Allergic rhinitis is a condition in which the membrane lining the nose and the throat becomes inflamed. It affects people who experience an allergic reaction after they inhale specific airborne substances (allergens). Allergic rhinitis (hay fever) may occur only in the spring and summer, in which case it is known as seasonal allergic rhinitis or hay fever, or it may be perennial and occur all year round. Allergic rhinitis is more common in people who also have other allergic disorders, such as asthma.
What are the causes of allergic rhinitis?
Seasonal allergic rhinitis (hay fever) is usually due to grass, tree, flower, or weed pollens, as well as mould spores. It occurs mostly during the spring and summer when pollen counts are high. The common allergens that provoke perennial allergic rhinitis are house dust mites, animal fur and dander, and feathers.
What are the symptoms of allergic rhinitis?
The symptoms of both forms of allergic rhinitis usually appear soon after contact with the allergen but tend to be more severe in hay fever. They include:
- Itchy sensation in the nose.
- Frequent sneezing.
- Blocked, runny nose.
- Itchy, red, watery eyes.
Some people may develop a headache. If the lining of the nose is severely inflamed, nosebleeds may occur.
What might be done?
Your doctor will probably recognize allergic rhinitis from your symptoms, particularly if you are able to identify the substance that triggers a reaction.

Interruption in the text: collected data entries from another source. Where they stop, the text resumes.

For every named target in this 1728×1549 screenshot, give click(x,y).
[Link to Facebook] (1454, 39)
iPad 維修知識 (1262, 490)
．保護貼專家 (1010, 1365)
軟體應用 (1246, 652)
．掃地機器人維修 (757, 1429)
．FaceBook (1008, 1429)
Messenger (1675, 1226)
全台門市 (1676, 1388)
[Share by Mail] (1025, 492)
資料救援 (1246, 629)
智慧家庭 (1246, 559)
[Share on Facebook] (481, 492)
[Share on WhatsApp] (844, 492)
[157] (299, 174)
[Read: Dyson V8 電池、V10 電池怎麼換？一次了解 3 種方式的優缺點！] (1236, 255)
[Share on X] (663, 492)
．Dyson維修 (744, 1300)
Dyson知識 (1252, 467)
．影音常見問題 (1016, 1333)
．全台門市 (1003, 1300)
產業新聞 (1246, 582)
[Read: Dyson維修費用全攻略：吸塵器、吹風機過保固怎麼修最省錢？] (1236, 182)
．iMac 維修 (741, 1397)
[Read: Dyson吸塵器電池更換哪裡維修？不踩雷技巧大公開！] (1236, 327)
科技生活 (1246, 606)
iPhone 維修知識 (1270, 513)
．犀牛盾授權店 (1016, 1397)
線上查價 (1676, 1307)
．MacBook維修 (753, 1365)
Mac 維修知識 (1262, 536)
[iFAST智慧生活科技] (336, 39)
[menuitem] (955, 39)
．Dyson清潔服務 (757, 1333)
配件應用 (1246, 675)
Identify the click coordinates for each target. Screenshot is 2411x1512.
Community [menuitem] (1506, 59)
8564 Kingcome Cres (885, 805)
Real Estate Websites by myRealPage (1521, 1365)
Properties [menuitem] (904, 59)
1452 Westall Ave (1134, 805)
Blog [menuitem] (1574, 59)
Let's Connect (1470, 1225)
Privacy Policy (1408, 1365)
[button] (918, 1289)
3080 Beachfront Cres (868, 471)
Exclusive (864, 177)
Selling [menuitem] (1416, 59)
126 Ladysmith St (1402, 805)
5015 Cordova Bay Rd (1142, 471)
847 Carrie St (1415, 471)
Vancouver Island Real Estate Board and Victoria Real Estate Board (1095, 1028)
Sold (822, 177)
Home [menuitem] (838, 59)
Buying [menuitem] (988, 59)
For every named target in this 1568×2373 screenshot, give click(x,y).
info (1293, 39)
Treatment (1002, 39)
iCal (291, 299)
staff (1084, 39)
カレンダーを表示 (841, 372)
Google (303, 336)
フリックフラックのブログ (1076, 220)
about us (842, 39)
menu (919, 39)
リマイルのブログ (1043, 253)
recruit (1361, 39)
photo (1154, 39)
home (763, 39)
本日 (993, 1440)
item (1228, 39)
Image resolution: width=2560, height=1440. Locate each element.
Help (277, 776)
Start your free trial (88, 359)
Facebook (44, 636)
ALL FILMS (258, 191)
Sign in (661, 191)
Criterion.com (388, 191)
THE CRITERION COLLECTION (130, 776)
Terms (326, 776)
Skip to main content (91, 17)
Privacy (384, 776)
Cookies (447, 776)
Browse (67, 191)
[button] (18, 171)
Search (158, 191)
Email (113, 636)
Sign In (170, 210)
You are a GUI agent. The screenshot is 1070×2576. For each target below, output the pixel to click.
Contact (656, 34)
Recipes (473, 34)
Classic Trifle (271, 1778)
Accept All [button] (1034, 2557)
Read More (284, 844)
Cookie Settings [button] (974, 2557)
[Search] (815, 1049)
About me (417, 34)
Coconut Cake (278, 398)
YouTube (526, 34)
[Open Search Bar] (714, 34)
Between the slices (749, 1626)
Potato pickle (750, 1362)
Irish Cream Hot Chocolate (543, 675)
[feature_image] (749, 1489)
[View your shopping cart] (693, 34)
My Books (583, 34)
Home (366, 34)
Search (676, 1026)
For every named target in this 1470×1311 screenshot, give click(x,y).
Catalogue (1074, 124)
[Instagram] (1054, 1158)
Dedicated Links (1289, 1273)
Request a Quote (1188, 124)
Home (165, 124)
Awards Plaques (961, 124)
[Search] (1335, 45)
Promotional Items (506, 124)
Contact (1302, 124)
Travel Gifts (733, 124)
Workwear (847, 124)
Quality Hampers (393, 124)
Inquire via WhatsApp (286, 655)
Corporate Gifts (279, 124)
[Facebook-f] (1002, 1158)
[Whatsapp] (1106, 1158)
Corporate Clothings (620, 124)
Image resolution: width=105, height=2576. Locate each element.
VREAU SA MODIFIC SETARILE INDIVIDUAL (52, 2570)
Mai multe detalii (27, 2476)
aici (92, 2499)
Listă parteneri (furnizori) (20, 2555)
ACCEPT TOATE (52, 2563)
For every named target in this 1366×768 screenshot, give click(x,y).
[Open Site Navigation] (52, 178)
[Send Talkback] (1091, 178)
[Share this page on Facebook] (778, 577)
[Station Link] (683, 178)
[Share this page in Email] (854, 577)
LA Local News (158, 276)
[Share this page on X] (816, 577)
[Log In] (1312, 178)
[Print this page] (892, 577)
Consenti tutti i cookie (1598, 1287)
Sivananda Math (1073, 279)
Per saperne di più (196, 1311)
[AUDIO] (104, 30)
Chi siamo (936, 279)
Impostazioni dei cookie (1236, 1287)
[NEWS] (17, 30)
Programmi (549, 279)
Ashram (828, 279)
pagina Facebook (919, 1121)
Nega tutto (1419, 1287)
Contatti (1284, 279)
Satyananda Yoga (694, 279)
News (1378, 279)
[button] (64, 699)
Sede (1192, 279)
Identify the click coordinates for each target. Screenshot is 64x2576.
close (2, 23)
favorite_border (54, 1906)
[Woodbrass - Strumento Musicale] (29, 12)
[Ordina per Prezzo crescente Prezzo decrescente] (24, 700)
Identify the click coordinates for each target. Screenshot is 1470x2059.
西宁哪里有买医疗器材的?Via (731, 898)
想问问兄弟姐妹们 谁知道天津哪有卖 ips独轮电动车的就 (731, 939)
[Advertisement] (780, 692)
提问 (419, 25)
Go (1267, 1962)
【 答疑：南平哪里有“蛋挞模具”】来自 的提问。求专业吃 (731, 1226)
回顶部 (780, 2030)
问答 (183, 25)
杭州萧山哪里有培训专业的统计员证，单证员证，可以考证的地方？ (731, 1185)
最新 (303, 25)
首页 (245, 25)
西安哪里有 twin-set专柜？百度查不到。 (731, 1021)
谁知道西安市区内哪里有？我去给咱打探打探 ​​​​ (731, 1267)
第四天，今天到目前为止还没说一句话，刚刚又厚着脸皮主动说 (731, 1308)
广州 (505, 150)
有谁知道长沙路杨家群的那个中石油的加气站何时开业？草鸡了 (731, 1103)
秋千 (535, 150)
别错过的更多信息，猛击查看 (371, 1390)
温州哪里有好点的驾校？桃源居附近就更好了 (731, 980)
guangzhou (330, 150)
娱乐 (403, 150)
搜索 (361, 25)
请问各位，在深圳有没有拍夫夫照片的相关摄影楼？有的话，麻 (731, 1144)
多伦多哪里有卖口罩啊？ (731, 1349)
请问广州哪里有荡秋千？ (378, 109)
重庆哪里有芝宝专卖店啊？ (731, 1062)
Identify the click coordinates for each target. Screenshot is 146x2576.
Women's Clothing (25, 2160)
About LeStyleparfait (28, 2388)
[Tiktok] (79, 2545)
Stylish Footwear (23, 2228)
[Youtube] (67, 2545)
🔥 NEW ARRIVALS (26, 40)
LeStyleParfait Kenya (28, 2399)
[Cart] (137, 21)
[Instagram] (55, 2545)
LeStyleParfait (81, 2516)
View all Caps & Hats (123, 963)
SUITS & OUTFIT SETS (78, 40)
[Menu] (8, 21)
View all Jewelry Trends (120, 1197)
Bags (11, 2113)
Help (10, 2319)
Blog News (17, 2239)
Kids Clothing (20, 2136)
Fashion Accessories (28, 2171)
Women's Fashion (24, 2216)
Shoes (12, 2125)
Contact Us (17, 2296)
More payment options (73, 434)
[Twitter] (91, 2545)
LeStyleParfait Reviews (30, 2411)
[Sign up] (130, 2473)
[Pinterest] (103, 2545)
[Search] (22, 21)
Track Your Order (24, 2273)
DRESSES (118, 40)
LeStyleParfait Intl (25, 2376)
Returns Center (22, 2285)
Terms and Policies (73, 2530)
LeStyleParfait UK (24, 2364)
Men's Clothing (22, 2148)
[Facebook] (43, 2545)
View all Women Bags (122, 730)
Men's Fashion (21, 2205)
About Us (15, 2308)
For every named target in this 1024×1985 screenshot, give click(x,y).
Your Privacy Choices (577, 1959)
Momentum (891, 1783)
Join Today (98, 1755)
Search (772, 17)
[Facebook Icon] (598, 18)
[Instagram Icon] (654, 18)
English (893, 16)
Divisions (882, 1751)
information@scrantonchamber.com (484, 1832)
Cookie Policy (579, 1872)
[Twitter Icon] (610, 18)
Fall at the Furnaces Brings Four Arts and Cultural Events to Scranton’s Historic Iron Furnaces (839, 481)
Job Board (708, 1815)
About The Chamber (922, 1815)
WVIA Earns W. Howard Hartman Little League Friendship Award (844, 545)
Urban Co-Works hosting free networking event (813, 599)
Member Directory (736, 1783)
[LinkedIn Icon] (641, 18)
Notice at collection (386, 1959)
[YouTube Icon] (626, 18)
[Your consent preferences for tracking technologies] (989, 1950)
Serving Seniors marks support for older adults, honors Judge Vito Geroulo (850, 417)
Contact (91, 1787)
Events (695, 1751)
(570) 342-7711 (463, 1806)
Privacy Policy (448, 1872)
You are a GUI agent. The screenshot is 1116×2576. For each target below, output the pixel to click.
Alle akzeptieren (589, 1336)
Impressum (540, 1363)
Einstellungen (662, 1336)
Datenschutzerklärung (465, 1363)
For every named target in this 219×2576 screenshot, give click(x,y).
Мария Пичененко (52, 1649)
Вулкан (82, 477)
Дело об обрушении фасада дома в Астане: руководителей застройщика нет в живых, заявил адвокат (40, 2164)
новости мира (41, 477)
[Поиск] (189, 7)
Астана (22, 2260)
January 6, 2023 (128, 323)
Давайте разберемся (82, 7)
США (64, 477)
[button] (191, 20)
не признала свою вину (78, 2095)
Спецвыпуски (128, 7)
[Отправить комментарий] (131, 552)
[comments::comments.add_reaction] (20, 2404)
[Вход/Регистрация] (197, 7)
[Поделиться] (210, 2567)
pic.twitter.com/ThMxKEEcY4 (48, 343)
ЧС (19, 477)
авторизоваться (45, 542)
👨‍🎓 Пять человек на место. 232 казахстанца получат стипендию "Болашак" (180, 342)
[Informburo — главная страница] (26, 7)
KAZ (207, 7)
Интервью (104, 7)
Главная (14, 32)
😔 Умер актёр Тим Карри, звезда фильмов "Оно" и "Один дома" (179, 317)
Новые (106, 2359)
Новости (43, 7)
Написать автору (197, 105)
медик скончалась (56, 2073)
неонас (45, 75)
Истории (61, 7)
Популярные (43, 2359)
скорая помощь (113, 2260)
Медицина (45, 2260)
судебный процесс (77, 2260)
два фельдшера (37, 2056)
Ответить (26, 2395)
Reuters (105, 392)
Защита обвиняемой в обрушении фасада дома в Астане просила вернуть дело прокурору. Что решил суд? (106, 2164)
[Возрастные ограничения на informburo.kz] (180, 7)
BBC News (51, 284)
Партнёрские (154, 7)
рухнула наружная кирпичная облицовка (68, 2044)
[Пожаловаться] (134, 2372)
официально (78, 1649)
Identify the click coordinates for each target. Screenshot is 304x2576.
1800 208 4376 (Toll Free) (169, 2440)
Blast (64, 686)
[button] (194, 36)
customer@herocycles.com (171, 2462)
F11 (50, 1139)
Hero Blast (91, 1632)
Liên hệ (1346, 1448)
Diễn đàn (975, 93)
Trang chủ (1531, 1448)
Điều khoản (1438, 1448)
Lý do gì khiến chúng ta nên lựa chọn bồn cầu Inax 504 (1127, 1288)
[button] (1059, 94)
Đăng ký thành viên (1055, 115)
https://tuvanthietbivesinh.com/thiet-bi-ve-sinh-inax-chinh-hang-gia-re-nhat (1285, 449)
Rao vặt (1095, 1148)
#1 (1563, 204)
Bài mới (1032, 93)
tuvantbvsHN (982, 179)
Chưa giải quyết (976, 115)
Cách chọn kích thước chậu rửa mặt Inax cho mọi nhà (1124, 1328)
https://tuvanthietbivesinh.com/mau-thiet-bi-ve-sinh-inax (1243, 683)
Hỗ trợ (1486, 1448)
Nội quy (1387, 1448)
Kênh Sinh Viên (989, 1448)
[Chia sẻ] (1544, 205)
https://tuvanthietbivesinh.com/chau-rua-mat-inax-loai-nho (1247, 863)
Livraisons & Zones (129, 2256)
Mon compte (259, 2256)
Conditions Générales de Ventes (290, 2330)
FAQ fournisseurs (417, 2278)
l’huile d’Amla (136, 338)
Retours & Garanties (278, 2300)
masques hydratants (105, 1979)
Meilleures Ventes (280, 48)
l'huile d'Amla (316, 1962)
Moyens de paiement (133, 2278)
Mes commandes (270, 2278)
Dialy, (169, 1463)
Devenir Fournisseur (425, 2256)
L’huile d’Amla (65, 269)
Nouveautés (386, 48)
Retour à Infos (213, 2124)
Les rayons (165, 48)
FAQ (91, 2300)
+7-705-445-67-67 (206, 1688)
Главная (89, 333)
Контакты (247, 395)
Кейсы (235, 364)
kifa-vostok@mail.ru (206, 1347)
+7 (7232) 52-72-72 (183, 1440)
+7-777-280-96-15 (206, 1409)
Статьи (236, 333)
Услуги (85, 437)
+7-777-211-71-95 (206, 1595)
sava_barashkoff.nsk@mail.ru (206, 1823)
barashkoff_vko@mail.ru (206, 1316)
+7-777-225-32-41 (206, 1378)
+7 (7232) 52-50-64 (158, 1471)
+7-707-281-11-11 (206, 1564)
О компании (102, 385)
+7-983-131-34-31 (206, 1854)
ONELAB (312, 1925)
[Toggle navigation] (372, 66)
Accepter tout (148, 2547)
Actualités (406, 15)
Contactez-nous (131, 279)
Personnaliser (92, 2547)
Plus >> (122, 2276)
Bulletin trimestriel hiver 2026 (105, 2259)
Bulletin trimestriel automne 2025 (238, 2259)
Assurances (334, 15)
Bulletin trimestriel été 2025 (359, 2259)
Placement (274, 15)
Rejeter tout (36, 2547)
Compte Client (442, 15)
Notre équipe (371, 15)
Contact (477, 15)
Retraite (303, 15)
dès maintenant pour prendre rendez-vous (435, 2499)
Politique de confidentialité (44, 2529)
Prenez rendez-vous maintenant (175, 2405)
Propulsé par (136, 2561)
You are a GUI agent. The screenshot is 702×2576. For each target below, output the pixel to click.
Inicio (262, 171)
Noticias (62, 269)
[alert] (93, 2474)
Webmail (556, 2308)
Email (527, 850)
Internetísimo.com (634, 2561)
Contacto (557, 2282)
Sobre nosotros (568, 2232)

A skin prick test may be carried out to identify the allergen that causes the allergic rhinitis. In some cases, the allergen cannot be found.
If you are able to avoid the allergens that affect you, your symptoms will subside (see Preventing allergic rhinitis). Many antiallergy drugs are available over the counter or on prescription. For example, allergies can be blocked by nasal sprays that contain sodium cromoglicate. Alternatively, corticosteroid drugs (see Corticosteroids for respiratory disease) are effective for hay fever but may take a few days to work. Nasal sprays containing decongestants can relieve the symptoms but should not be used regularly. Oral antihistamines may be combined with decongestants to relieve inflammation and itching. Eyedrops may help to relieve eye symptoms. Rarely, if symptoms are severe, your doctor may prescribe an oral corticosteroid.
The most specific treatment for allergic rhinitis is immunotherapy, in which you are injected with gradually increasing doses of allergen with the aim of desensitizing the immune system. This treatment, which typically takes as long as 3-4 years, is not always successful.